> **EXERCISE REQUIREMENTS**
a – List every person the quilting retreat post identifies by name.
b – Summarize the quilting retreat post in two sentences.
c – From the quilting retreat post, transcribe everything from "At the table" down to "this one, Kayleigh!".

> **PAGE EXTRACT**

Next is a little bit more teary story, but heartwarming all the same.  My dear friend, Mary Jo Thompson, lost her husband a few months ago.  She came to retreat with a box full of cut squares that came from his shirts.  And, she's working to make quilts for their kids/grandchildren out of those pieces.  What a wonderful way to remember such a great husband, father, grandfather, friend!

Boxes of squares from Mary Jo's husband's shirts.

The quilt pattern Mary Jo will be using to make quilts from those squares.
I can't move on without showing at least one finished quilt top from my good friend, Jerrianne Evans.  She finished this one at the retreat... a gorgeous top of 9-patches alternating with squares, all set on point.  It reminds me of several of Mom's patterns, has lots of my beloved Civil War colors, and calls to my affinity for scrappy quilts.  Love it!

Jerrianne's quilt top of 9-patches.

At the table right next to us, right behind me, we had a fairly young/new quilter, Kayleigh, working on a beautiful blue quilt.  She had drawn a name of a family member to give a Christmas gift to this year, and decided to make that person a quilt.  I know from experience that blues are a HUGE pain to match up... in fact, every time I make a blue quilt a swear I'm never making another one, but then I do it anyway... without a thought... usually fairly soon after.  I love blue.  LOL!  Great job on this one, Kayleigh!

Kayleigh's blue quilt.

> **DATA**
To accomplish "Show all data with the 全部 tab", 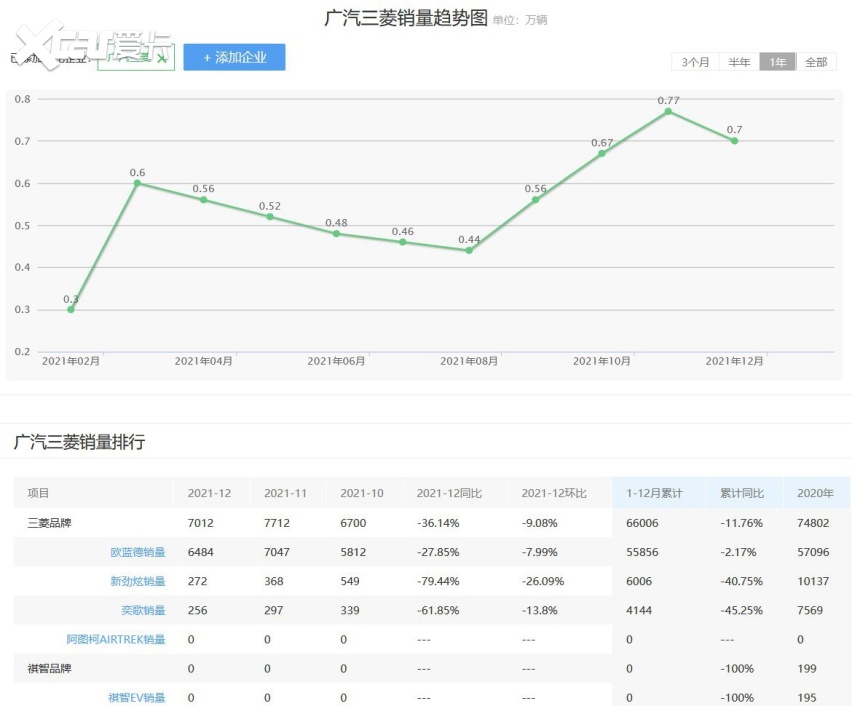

> **SOLUTIONS TO EACH TASK**
a –
- Mary Jo Thompson
- Jerrianne Evans
- Kayleigh

b – Mary Jo Thompson brought squares cut from her late husband's shirts to the retreat and is making quilts from them for their kids and grandchildren, while Jerrianne Evans finished a quilt top of 9-patches alternating with squares, set on point. Kayleigh, a fairly new quilter, worked on a blue quilt as a Christmas gift for the family member whose name she had drawn.

c –
At the table right next to us, right behind me, we had a fairly young/new quilter, Kayleigh, working on a beautiful blue quilt.  She had drawn a name of a family member to give a Christmas gift to this year, and decided to make that person a quilt.  I know from experience that blues are a HUGE pain to match up... in fact, every time I make a blue quilt a swear I'm never making another one, but then I do it anyway... without a thought... usually fairly soon after.  I love blue.  LOL!  Great job on this one, Kayleigh!